Step 4: super-pixel screening based on gray level histogram: screening super pixels included in the candidate text region by combining a gray histogram of the gray image, and specifically:
(401) For h 1 super pixels obtained through SLIC algorithm processing, calculating a gray level histogram corresponding to a single super pixel in a gray level image F gray, taking the frequency average value of adjacent gray levels in the histogram as the frequency of the middle gray level, preferably taking the frequency average value of adjacent 3 gray levels in the histogram as the frequency of the middle gray level, and obtaining a smoothed gray level histogram;
(402) Traversing all the super pixels, incorporating M super pixels which have n peaks in the smoothed gray level histogram into the candidate text region, preferably, n is 2, and constructing a two-dimensional vector [ peak 1,peak2 ] by using gray values corresponding to the peaks, wherein the super pixels conforming to the conditions are described, namely, the gray values corresponding to the peaks are used as the characteristics of the super pixels forming the candidate text region.
Step 5: based on an AP (Affinity Propagation, neighbor propagation) algorithm, classifying the super pixels constituting the candidate text region: calculating the similarity between the super pixels constituting the candidate text region based on the characteristics of the super pixels of the candidate text region; setting iteration times, and iteratively calculating an attraction degree matrix and a attribution degree matrix based on the similarity; calculating a decision matrix based on the attraction degree matrix and the attribution degree matrix, and dividing the super pixels into a plurality of classes; specific:
The AP algorithm is used for adaptively classifying M super pixels forming the candidate text region, each class of super pixels is formed by similar super pixels to form a cluster, the candidate text region can be further reduced to one class, and the algorithm flow is as follows:
(501) The similarity between the super pixels is calculated by using the two-dimensional vector [ peak 1,peak2 ], and a similarity matrix S is constructed, and the calculation formula is as follows:
Wherein S (i, k) is the similarity between the ith superpixel and the kth superpixel, and [ peak 1i,peak2i]、[peak1k,peak2k ] is the 2-dimensional vector corresponding to the ith superpixel and the kth superpixel respectively; the main diagonal element S (i, i) of the matrix S represents the possibility that the ith super pixel is taken as a clustering center and is set as the element mean value of the matrix;
(502) Calculating an attraction degree matrix R and a attribution degree matrix A:
The attraction degree R (i, k) represents the supporting degree of the ith super pixel to the kth super pixel as a clustering center, and the calculation formula is as follows:
Wherein, during the first operation, the attribution degree matrix A is set as a zero matrix;
The attribution degree a (i, k) represents the suitability of the kth superpixel as the cluster center of the ith superpixel, and when i+.k, the calculation formula of the attribution degree is as follows:
When i=k, the calculation formula of the attribution degree is as follows:
(503) Updating the attraction degree matrix R and the attribution degree matrix A in the following way:
Rt+1:=(1-λ)·Rt+1+λ·Rt
At+1:=(1-λ)·At+1+λ·At
wherein, R t+1、At+1 is the attraction matrix and the attribution matrix of the (t+1) th iteration respectively, and R t、At is the attraction matrix and the attribution matrix of the (t) th iteration respectively; λ is a damping coefficient, and is used for balancing the results of two adjacent iterations, and is set to 0.5; : the symbol left R t+1 is updated and the symbol right R t+1 is pre-updated.
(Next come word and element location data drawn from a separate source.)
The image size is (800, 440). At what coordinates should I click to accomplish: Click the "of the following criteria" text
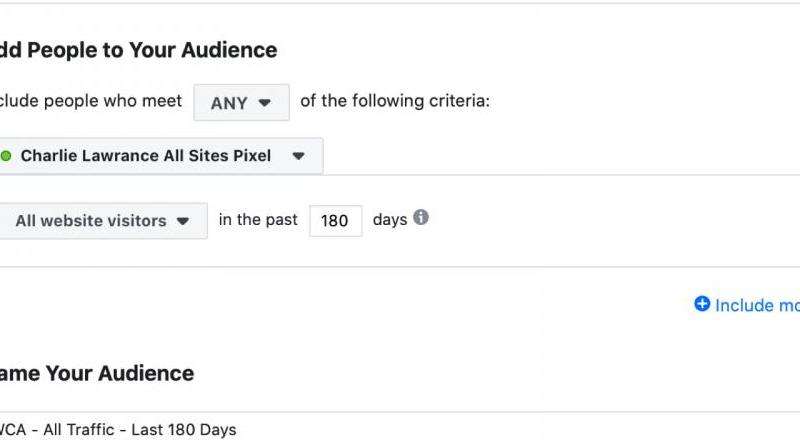tap(395, 102)
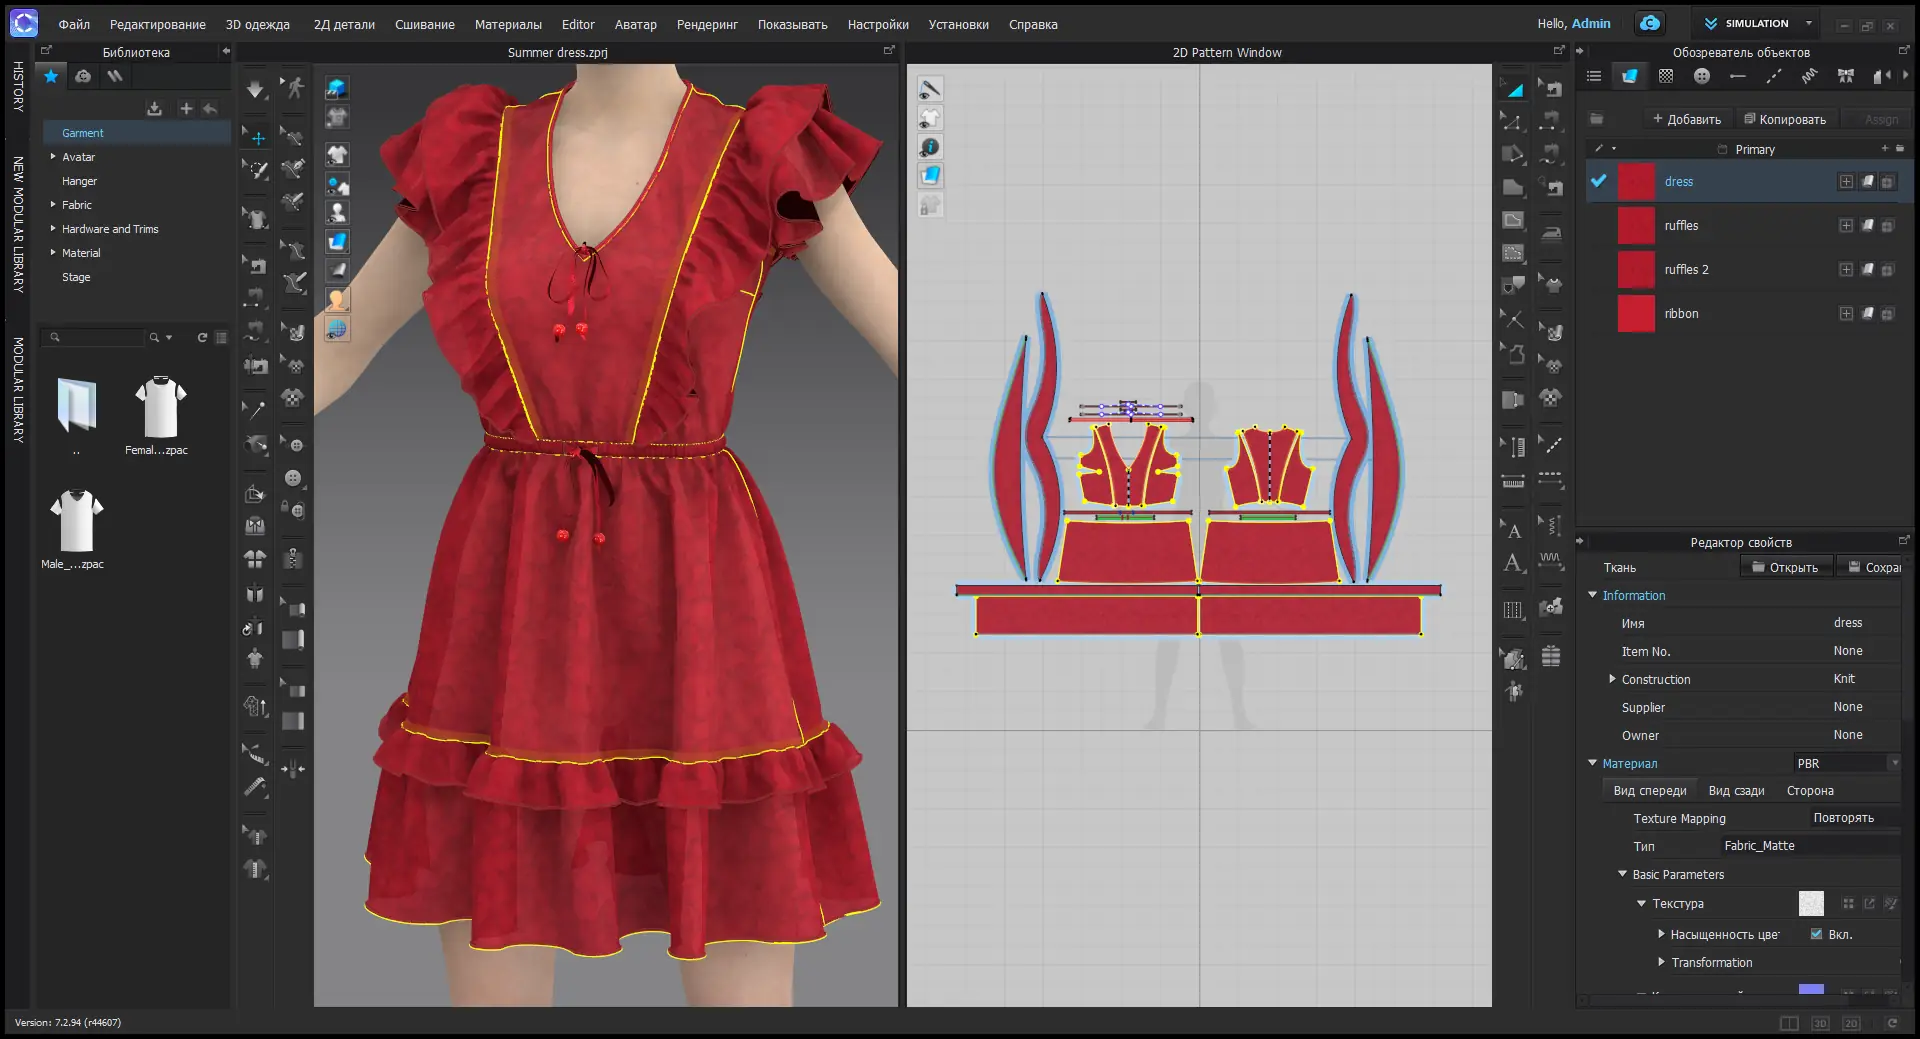The width and height of the screenshot is (1920, 1039).
Task: Toggle the Вкл. checkbox for color saturation
Action: (1816, 934)
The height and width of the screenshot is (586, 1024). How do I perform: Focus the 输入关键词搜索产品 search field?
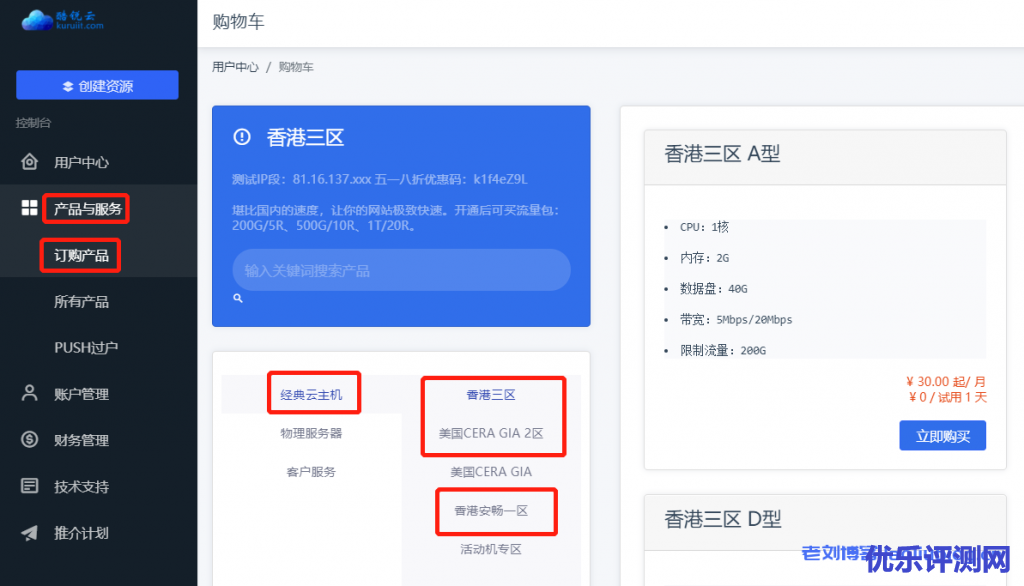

(504) Repeating the operations of the steps (502) and (503), setting the iteration times according to the data volume, and preferably, performing 30 iterations;
(505) Let decision matrix e=r 30+A30, if the maximum value of the i-th row of decision matrix E is E (i, k), it means that the i-th super-pixel belongs to the cluster centered on the k-th super-pixel; m superpixels are divided into q clusters by traversing each row of elements of matrix E, where q.ltoreq.M.
Step 6: character area discrimination based on corner detection: and (3) carrying out corner detection, counting the number of corner points contained in each class, and selecting the class with the largest number of corner points as a text region in the video picture.
The method comprises the steps of using a Harris operator to detect corner points of q clusters in an image F gray, selecting the cluster with the largest number of the corner points as a text area in a video picture, and detecting the corner points as follows:
(601) The gradient values F x and F y of each pixel in the gray image F gray in the horizontal and vertical directions are calculated, weighted calculation is performed on the gradient values by using a gaussian function ω (x, y), and an autocorrelation matrix M is constructed, and the calculation formula is as follows:
(602) Based on the autocorrelation matrix, the corner response value R of each pixel in the gray image F gray is calculated, and the calculation formula is as follows:
R=detM-β(traceM)2
wherein detM is the determinant of matrix M, traceM is the trace of matrix M; beta is an empirical parameter, set to 0.05;
Comparing the corner response value of each pixel with a corner discrimination threshold value, and selecting candidate corners, specifically: setting a corner judgment threshold T 2, and judging that the target pixel is a candidate corner if R > T 2;
(603) And carrying out local non-maximum suppression on the candidate corner points to obtain corner points in the image F gray.
And respectively counting the number of corner points contained in each q clusters, and selecting the cluster with the largest number of the corner points as a text region in the video picture.
The invention can rapidly and accurately position the text region of the polling video picture by reasonably applying the clustering and corner detection algorithm, can reduce the complexity of calculation and improves the applicability.
Example two
As shown in fig. 2, the present embodiment provides a polling video text positioning system, which specifically includes the following modules:
The device comprises a video key frame extraction module, an image preprocessing module, a super-pixel segmentation module, a super-pixel screening module, a super-pixel classification module and a text region discrimination module; the video key frame extraction module is connected with the image preprocessing module, the output end of the image preprocessing module is connected to the super-pixel segmentation module, the output end of the super-pixel segmentation module is connected to the super-pixel screening module, the output end of the super-pixel screening module is connected to the super-pixel classification module, and the output end of the super-pixel classification module is connected to the text region discrimination module.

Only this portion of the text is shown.